JSNEWS – Marina Dubrova, professora de inglês na ilha russa de Sacalina, no Pacífico, mostrou um vídeo no YouTube para sua turma da oitava série no mês passado, no vídeo crianças cantavam em russo e ucraniano uma canção sobre um “mundo sem guerra”. Depois que ela mostrou o vídeo na rede social ela perguntou as alunas sobre suas opiniões. “A Ucrânia é um país separado, um país independente?”, disse Dubrova, 57 anos.
“Não mais“, disse uma aluna.
Dias depois a polícia foi à escola dela na cidade portuária de Korsakov. Levada ao tribunal, ela ouviu uma gravação dessa conversa, aparentemente feita por uma das alunas. O juiz impôs a professora uma multa de $400 dólares por “desacreditar publicamente” as Forças Armadas russas.
A escola a demitiu por “comportamento amoral”.
“É como se todos eles mergulhassem em algum tipo de loucura”, disse Dubrova em uma entrevista por telefone, refletindo sobre o clima bélico ao seu redor. As informações são do Jornal NY Times.
Com o incentivo direto do presidente Vladimir Putin, os russos que apoiam a guerra contra a Ucrânia estão começando a se voltar contra o inimigo interior, ou seja, aqueles que desejam a paz.
Embora o episódio ainda não seja ainda um um fenômeno em massa, mas ilustra a paranoia e a polarização da sociedade russa, os cidadãos estão denunciando uns aos outros como nos tempos de Josef Stalin, estimulado pela retórica oficial do Estado que é possibilitado por leis que criminalizam opiniões contrarias.
Há relatos de estudantes denunciando professores, familiares, vizinhos e até mesmo de pessoas que que tiveram de explicar suas opiniões a uma autoridade após um bate papo na mesa mesa de um restaurante.
Em um shopping no oeste de Moscou, foi o texto “não à guerra” exibido em uma loja de reparos de computadores que levou o dono da loja, Marat Grachev, a ser detido pela polícia.
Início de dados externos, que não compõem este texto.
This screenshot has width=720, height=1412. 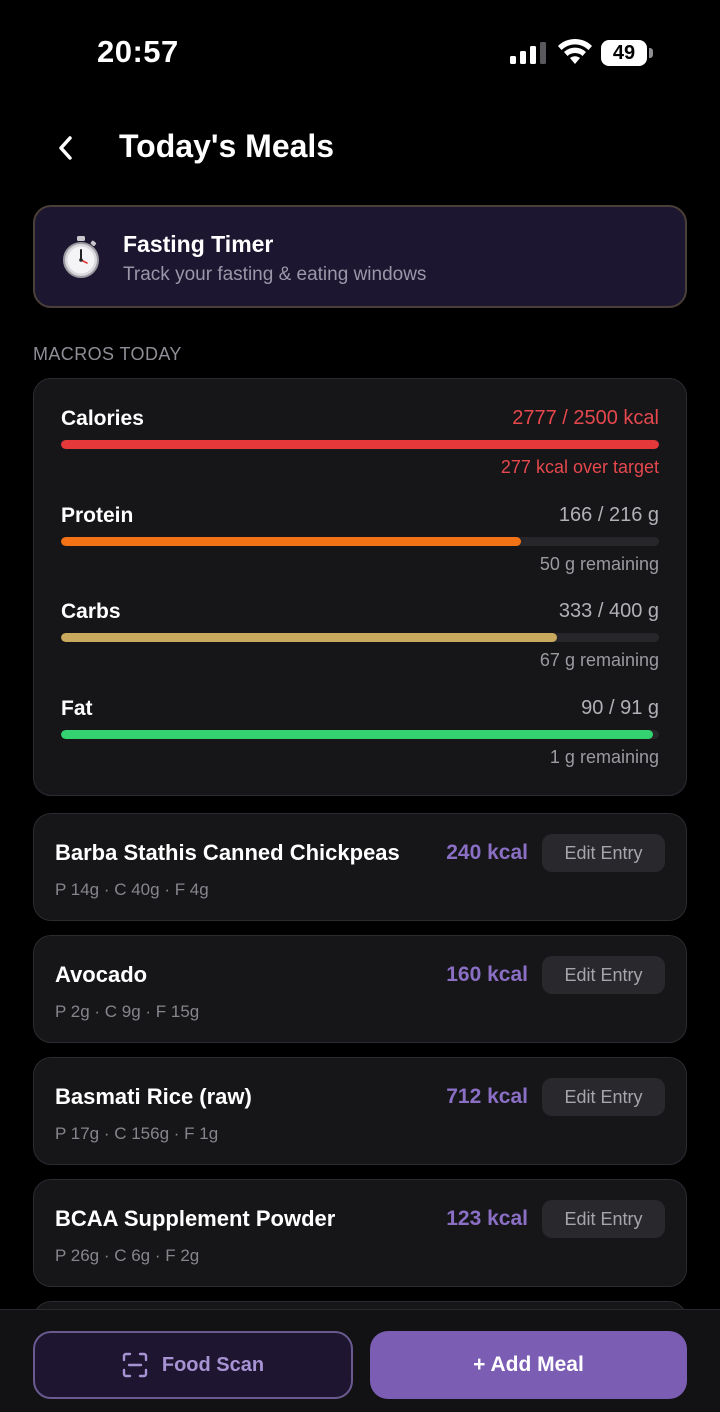 I want to click on battery-icon: 49, so click(x=627, y=53).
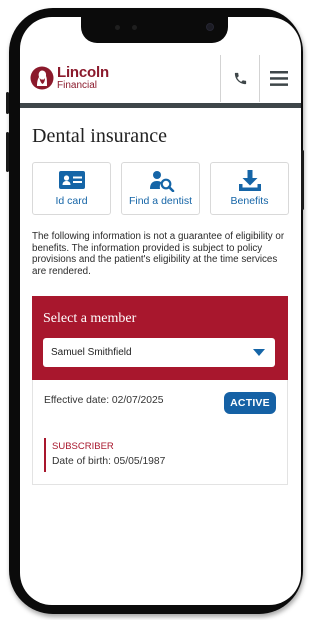 The height and width of the screenshot is (620, 320). Describe the element at coordinates (160, 79) in the screenshot. I see `app-header: Lincoln Financial` at that location.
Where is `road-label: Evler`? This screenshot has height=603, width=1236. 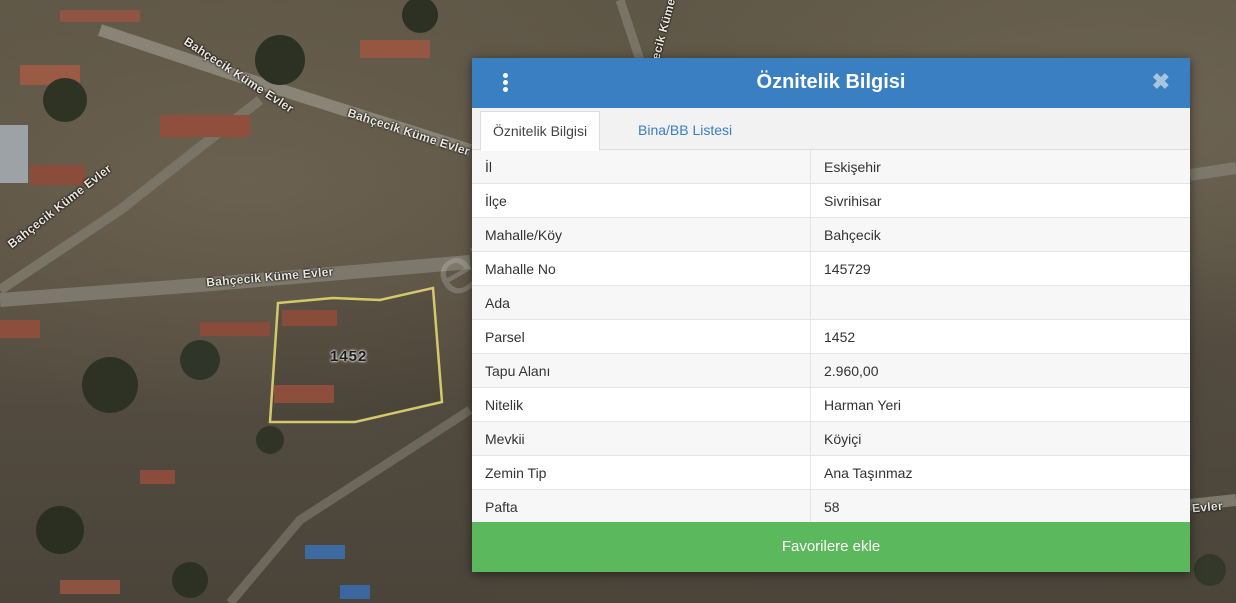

Na região ocidental de Kaliningrado, as autoridades enviaram mensagens de texto aos moradores instando-os a fornecer números de telefone e endereços de e-mail de “provocadores” em conexão com a “operação especial” na Ucrânia, informaram jornais russos; as denuncias podem serem feitas através de uma conta no Telegram.
As histórias de prisões política na era soviética e o denuncismo de concidadãos encorajados pelo Estado ainda estão na memoria coletiva do povo russo, e foi reavivado por Putin em seus discursos como em 16 de março quando disse que a sociedade russa precisava de uma “auto-purificação” na qual as pessoas “distinguissem verdadeiros patriotas da escória e traidores e simplesmente cuspissem-nos como uma mosca que acidentalmente voou em suas bocas”.
Na lógica soviética, aqueles que optam por não denunciar seus concidadãos podem ser vistos como suspeitos. Em março, Putin assinou uma lei que pune declarações públicas que são contarias a linha das orientações do governo sobre o que o Kremlin chama de “operação militar especial” na Ucrânia com até 15 anos de prisão. Foi uma medida dura, mas necessária, disse o Kremlin, dada a “guerra de informações” do Ocidente contra a Rússia.
Os promotores já usaram a lei contra mais de 400 pessoas, e de acordo com o grupo de direitos OVD-Info. Na maioria dos casos, as punições relacionadas às críticas de guerra até o momento foram limitadas a multas.
Para os mais de 15.000 manifestantes anti-guerra presos desde o início da invasão em 24 de fevereiro, as multas são a pena mais comum, embora alguns tenham sido condenados a até 30 dias de prisão. Mas algumas pessoas estão sendo ameaçadas com penas mais longas de prisão.